We should not decide what position to take based on opinions by people who are not experts. But such people often help deal with peripheral issues.

Dr. Witherington says:

The changing of the minds of many conservative Christians is perhaps a clear ensign that we are nearly to the point of recognizing we are dealing with an undeniable truth. Christians are sadly often the last to get religion about worldly things that have been obvious to others for many years. I say this to our shame.

Because some conservative Christians have been in opposition to most actions related to global warming, Dr. Witherington, a conservative Christian himself is well placed to challenge that view. Perhaps Christians are often the last to get the word, but Christian leaders need to be ready to stand out from the crowd and say, “We have been wrong, and we need to take action.” At a minimum, we need to realize that the global warming debate is about facts and the strategies to deal with them, and is one on which Christians can disagree.
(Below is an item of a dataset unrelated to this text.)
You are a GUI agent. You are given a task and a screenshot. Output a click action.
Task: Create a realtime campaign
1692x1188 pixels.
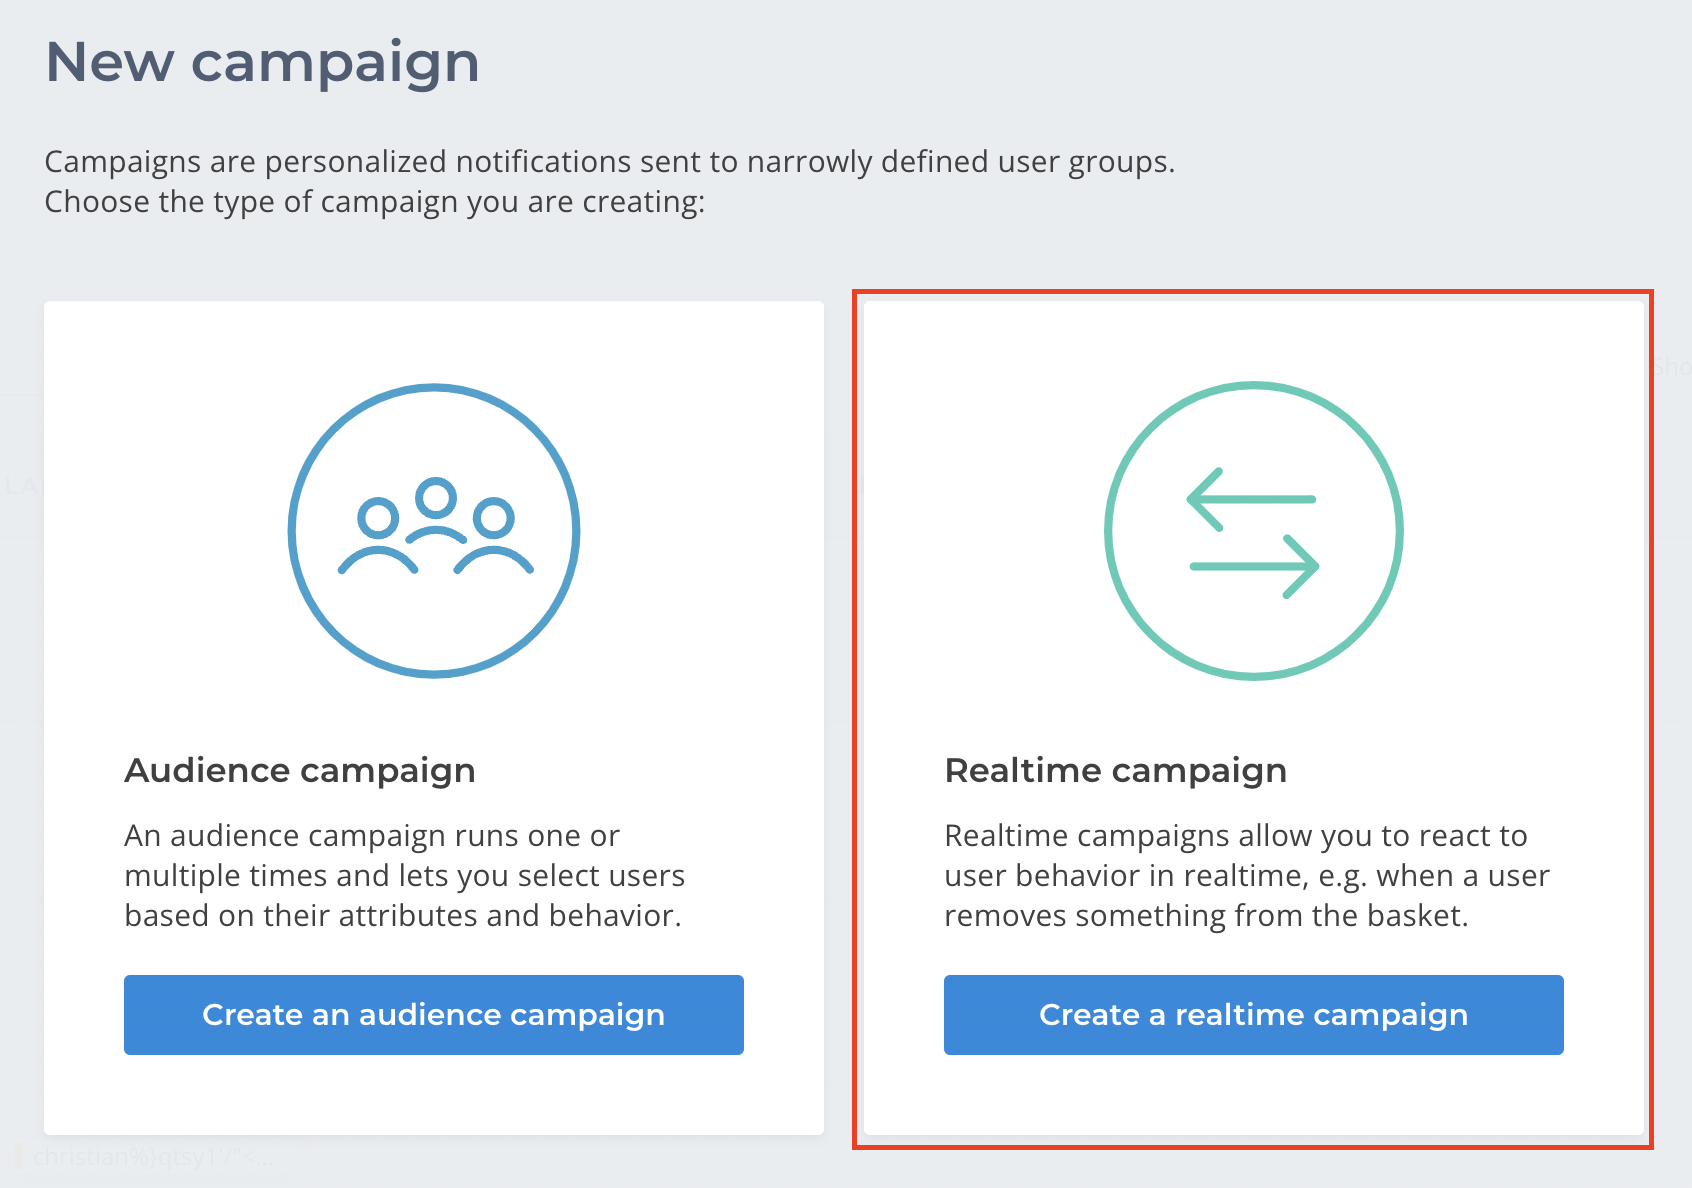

But there are some principles at stake. Dr. Witherington asks a series of questions:

What if there will be no escape from the problems of this world for the foreseeable future because Jesus told us to first evangelize all the language groups before the second coming? What if God expects us to properly tend and care for his good and beautiful garden-like creation until his Son comes back? What if when he returns instead he finds us sticking our heads in the sand, and ignoring the many ways we have bruised and abused the earth he created for our eco-system? What if our otherworldly redemption theology involves a gross distortion of the Biblical creation theology?

I suggest you go to his article to see his answers. Those are all topics on which is is expert.